Oct 15, 2019
Petrobras and Pre-sal Petróleo SA (PPSA) signed a document of expenses and volumes equalization for the Tartaruga shared oil field in the Campos Basin. As a result of the contract, the Union will receive about R $ 210 million from Petrobras. The funds will go into the National Treasury single account by the end of November.
The shared Tartaruga field : Tartaruga Verde and Sudoeste de Tartaruga Verde.
The Expenditure and Volume Equalization (EGV), the document’s official name, is the result of the Production Individualization Agreement (AIP) or Unitization Agreement made in the shared field.
According to PPSA, Petrobras started exploration of the area in block “BM-C-36” in 2004, under concession, and two deposits were discovered in the area, one of which extended to the southwest, to an uncontracted area, ie owned by the Union.
Whenever the limit of an oilfield exceeds the area of a contract, an AIP is required. The agreement, the first of its kind by PPSA, was signed on October 31, 2014 and became effective on March 1, 2018.

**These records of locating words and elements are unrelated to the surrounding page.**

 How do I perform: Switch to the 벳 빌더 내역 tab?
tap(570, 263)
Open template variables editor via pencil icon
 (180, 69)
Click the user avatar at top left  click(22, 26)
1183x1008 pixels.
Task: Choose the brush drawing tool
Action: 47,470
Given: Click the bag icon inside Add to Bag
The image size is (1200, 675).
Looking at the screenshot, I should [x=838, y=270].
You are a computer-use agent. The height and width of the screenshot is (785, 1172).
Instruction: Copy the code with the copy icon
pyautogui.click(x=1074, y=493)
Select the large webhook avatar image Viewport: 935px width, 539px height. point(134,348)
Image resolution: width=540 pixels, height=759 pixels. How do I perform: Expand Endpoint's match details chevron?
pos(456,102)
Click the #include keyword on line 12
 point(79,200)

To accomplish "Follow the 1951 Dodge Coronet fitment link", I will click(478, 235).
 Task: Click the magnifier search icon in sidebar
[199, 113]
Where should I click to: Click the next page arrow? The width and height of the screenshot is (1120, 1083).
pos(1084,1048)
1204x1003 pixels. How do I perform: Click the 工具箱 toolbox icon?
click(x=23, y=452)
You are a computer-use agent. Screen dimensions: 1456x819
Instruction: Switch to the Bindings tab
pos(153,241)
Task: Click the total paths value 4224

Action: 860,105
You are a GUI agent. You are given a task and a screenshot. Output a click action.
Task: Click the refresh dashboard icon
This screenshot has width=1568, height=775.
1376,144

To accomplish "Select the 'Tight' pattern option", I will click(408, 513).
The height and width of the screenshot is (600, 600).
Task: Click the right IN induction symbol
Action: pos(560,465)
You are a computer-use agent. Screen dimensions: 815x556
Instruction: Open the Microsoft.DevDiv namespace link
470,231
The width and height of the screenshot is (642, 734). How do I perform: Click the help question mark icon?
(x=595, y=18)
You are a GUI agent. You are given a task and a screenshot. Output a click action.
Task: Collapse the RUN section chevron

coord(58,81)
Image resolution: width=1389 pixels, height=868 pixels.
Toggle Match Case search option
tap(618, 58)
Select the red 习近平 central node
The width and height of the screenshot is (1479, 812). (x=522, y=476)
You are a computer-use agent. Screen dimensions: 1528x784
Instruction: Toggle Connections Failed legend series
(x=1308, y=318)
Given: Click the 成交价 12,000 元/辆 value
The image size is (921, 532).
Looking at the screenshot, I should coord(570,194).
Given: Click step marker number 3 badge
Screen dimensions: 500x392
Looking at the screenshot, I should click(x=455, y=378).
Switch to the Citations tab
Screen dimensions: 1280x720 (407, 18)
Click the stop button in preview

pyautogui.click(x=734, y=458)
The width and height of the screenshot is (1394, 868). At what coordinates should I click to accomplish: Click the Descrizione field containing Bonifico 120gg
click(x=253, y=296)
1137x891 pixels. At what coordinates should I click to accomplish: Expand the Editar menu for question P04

In such cases, the Union, represented by the PPSA, shall be entitled to a portion of production and equivalent responsibility for expenses. In the shared field of Tartaruga, it was agreed that the Union’s share is 17.85%. A reconciliation was then made considering the revenues since the beginning of the exploration and, in the same proportion, the investments and expenses of the period.
This reconciliation resulted in a credit balance of R $ 202 million, calculated on December 16, 2018. The amount will be adjusted by the IGPM up to the Treasury credit date, which will result in approximately R $ 210 million.